Police in riot gear tear gas Block Cop City protesters
The heavy handedness is the point: Georgia police are trying to create a world where protest incurs too heavy a cost. Protesters showed up anyway.
On Monday, hundreds of activists from around the country marched towards the Cop City construction site, bearing bug puppets, protest signs, and banners reading “Defend the Forest, Defund the Police” and “We Are the People’s Stop Work Order.” A marching band played, Atlanta hip hop blasted from speakers, and indigenous people banged drums.

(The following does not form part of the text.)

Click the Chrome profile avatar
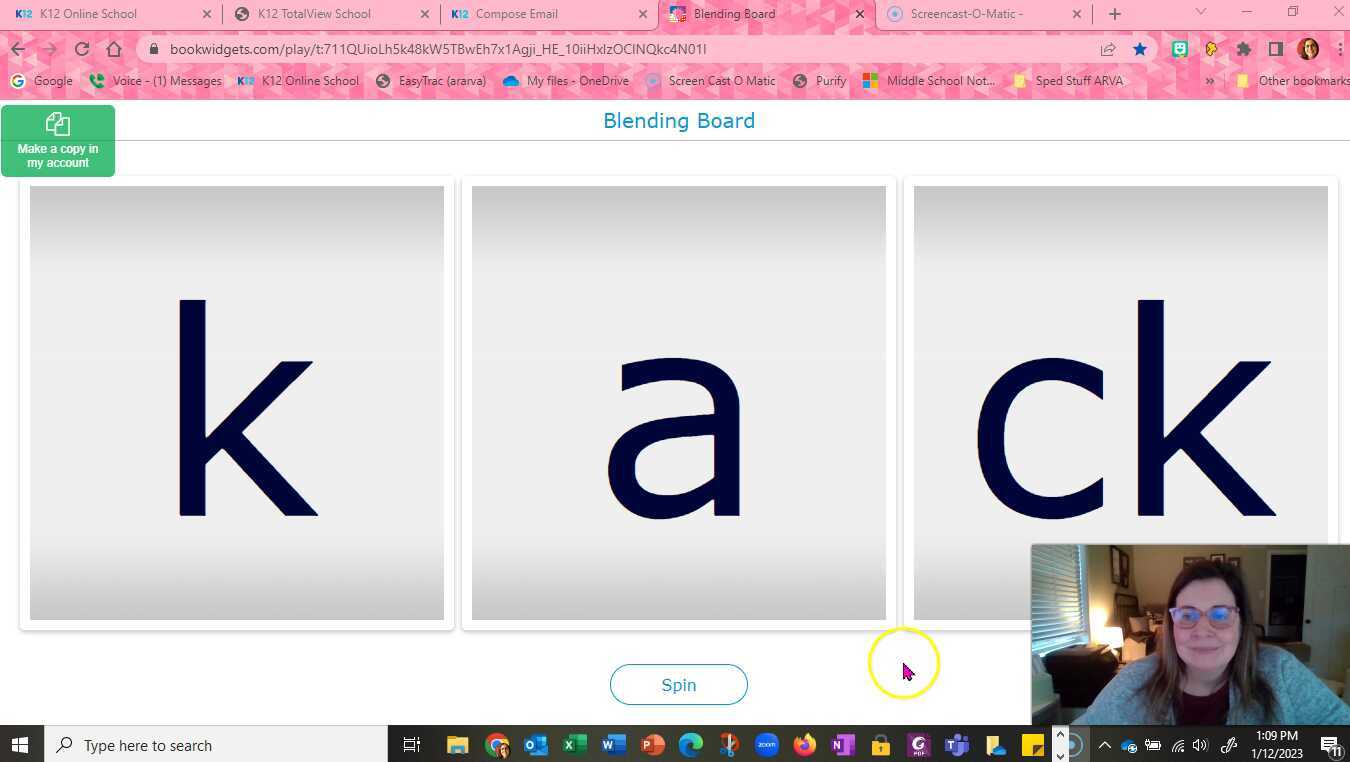Viewport: 1350px width, 762px height. pyautogui.click(x=1309, y=48)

May, a local activist, described Monday’s protest as “claiming the terms of engagement away from the powerful.” Over the last two years, activists have tried every tactic. Activists tried to peacefully occupy the forest. Then police assassinated a protester. Activists tried to march in downtown Atlanta. Police came out in force to intimidate the protest and harassed a journalist covering the movement. Activists tried to put Cop City on the ballot. The City of Atlanta fought to bury the referendum in a legal black hole. Last Monday, 61 protesters, bystanders, bail fund organizers, and 2020 racial justice activists were arraigned on RICO charges.
“It was said at the march that this is about two competing visions,” said May. “But I also think it’s about two competing realities, one of which is attempting to invert the truth and serve an authoritarian position. Where’s their authority? Their legal arguments? For them, the referendum drive is illegal. Gathering to protest is illegal. Being engaged in mutual aid or believing in certain political principles is a criminal conspiracy.”
Monday’s march was intended to show the movement’s strength and determination, even in the face of police retribution and prosecutorial intimidation. Activists planned to march on the Cop City construction site to plant trees and engage in nonviolent civil disobedience. At every planning meeting, protesters affirmed their commitment to nonviolence, including pledges to bring neither weapons nor incendiary devices to the march.
On Monday, as the march gathered, police helicopters circled overhead. As protesters approached the construction site, they were met with armored vehicles and a line of police in riot gear.
Using banners made with PVC pipe, protesters pushed through the police line, and parts of the march headed towards the fence, intending to break through onto the construction site. Immediately, police began firing tear gas canisters, the first round of which was fired in the direction of the clearly marked press contingent. Someone on a bike - possibly a bystander from the surrounding neighborhood - picked up the tear gas canister and threw it elsewhere, sparing the other reporters and me from the worst of the first round of tear gas. Several journalists who ran ahead were blocked by police from covering the march further, and were threatened with arrest.
As protesters continued to try to breach the fence, police lobbed more tear gas and flash bang grenades into the crowd. In the chaos, protesters locked arms, determined that no one would be separated. In a success of collective organizing and coordination in the face of police violence, no one onsite was arrested. (Preliminary reports suggest three indigenous people were arrested in the forest in the preceding weekend and one other arrest occurred offsite.)
Photo credit: Thorne
For their part, police flooded the area with an armored ramp vehicle called “The Beast,” canine units with dogs in anti-tear gas goggles, and more lines of riot police. As protesters were retreating, DeKalb County police repeatedly declared “This is an illegal protest” and called for protesters to disperse. Protesters walked out of the forest with their hands up, and yelled that they were leaving together. Coughing and vomiting from tear gas, but still dancing, the protesters returned along the same route.
In the face of political repression and fears of police violence, simply showing up to protest demands tremendous courage. The heavy handedness is the point: Georgia police are trying to create a world where protest incurs too heavy a cost. On Monday, people stood up against the very world Cop City is trying to create - one where movements are deprived of oxygen by political repression and police militarization. Protesters claimed the terms of engagement: Stop Cop City will not be silenced.